**ARTICLE:**
....

Advanced¶

The Adversarial class provides an advanced way to specify the adversarial example that should be found by an attack and provides detailed information about the created adversarial. In addition, it provides a way to improve a previously found adversarial example by re-running an attack.

from foolbox.v1 import Adversarial
from foolbox.v1.attacks import LBFGSAttack
from foolbox.models import TenosrFlowModel
from foolbox.criteria import TargetClassProbability

Implicit¶

model = TensorFlowModel(inputs, logits, bounds=(0, 255))
criterion = TargetClassProbability('ostrich', p=0.99)
attack = LBFGSAttack(model, criterion)

Running the attack by passing an input and a label will implicitly create an Adversarial instance. By passing unpack=False we tell the attack to return the Adversarial instance rather than a numpy array.

adversarial = attack(image, label=label, unpack=False)

We can then get the actual adversarial input using the image attribute:

adversarial_image = adversarial.perturbed

Explicit¶

model = TensorFlowModel(images, logits, bounds=(0, 255))
criterion = TargetClassProbability('ostrich', p=0.99)
attack = LBFGSAttack()

We can also create the Adversarial instance ourselves and then pass it to the attack.

adversarial = Adversarial(model, criterion, image, label)
attack(adversarial)

Again, we can get the image using the image attribute:

adversarial_image = adversarial.perturbed

This approach gives us more flexibility and allows us to specify a different distance measure:

distance = MeanAbsoluteDistance
adversarial = Adversarial(model, criterion, image, label, distance=distance)

....

Reproduce the part of the Foolbox Adversarial class documentation that starts at "This approach gives" and ends at "image, label, distance=distance)", word for word.

....

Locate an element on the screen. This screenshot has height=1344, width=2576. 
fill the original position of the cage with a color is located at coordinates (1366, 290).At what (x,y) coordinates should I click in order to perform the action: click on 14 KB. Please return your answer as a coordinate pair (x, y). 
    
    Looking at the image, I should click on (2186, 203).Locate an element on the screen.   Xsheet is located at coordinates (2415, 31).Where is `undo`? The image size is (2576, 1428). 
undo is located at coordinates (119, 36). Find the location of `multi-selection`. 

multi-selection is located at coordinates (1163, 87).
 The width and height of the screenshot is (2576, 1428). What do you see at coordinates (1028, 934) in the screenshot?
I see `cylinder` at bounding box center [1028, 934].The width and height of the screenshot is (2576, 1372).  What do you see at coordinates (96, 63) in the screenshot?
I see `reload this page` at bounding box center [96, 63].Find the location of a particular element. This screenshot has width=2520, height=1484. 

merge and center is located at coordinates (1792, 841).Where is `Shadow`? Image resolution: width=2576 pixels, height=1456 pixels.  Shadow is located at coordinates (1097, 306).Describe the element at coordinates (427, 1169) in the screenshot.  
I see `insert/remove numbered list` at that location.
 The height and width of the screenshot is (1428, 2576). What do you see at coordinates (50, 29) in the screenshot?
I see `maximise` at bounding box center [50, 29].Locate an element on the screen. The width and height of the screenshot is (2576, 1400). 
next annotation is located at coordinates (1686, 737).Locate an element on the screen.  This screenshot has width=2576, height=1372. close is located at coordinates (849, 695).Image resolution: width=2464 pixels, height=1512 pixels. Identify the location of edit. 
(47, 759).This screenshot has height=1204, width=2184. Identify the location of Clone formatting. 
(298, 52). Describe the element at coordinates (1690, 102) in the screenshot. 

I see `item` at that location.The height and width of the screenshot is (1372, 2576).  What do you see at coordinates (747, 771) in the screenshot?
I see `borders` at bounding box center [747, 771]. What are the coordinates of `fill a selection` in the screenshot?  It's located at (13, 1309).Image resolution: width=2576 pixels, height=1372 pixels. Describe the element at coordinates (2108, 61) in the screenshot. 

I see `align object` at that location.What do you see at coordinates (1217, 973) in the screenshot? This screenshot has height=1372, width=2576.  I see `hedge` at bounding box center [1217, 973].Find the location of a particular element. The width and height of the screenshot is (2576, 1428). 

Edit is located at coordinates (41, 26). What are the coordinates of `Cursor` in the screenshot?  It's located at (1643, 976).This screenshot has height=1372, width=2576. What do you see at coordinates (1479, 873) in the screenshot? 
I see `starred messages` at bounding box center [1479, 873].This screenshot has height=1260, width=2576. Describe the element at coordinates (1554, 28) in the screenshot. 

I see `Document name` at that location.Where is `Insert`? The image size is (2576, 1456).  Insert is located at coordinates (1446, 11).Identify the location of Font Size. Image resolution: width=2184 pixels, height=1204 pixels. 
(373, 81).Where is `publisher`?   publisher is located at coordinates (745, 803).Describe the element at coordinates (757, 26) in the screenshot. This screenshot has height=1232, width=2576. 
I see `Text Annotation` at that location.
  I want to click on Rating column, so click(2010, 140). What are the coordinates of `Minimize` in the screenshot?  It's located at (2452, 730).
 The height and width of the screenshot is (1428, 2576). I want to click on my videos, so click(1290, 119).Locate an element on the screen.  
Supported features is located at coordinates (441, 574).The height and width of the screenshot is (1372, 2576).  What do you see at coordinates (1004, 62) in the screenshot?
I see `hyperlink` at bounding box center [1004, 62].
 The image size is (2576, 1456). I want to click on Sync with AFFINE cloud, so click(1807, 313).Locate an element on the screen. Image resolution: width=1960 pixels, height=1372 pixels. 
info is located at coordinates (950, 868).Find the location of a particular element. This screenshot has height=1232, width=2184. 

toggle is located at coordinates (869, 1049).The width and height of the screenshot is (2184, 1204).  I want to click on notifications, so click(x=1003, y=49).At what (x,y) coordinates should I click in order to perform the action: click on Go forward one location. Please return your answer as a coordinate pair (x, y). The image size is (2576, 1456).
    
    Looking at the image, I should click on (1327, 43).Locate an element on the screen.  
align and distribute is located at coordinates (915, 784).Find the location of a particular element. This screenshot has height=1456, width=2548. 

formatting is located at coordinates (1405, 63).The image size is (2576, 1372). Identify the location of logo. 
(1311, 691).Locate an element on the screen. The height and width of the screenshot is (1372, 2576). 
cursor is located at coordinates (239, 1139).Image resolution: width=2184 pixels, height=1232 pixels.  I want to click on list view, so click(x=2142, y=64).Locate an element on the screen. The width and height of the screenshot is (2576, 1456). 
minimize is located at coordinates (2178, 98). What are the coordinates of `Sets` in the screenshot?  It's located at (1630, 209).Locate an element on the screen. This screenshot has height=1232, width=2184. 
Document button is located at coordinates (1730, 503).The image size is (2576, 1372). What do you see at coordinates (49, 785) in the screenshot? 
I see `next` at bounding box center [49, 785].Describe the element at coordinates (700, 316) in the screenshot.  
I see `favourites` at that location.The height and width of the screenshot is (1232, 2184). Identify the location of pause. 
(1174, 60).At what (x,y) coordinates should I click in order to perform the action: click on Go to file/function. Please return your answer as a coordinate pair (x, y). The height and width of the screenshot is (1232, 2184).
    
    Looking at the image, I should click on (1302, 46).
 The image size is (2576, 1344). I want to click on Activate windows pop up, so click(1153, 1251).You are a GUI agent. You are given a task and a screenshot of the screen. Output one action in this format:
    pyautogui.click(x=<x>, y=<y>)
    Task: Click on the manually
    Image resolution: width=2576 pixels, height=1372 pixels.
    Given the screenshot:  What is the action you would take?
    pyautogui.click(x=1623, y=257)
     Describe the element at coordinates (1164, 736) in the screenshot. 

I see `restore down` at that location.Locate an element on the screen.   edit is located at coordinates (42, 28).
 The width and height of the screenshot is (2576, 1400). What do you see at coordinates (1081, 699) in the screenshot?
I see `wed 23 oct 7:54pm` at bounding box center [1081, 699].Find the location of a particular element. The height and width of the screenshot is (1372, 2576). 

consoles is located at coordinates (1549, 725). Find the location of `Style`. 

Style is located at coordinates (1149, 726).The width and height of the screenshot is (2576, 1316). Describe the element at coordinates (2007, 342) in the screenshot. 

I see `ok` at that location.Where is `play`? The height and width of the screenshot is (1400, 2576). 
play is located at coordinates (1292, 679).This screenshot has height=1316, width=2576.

....

**RESULT BELOW:**
This approach gives us more flexibility and allows us to specify a different distance measure:

distance = MeanAbsoluteDistance
adversarial = Adversarial(model, criterion, image, label, distance=distance)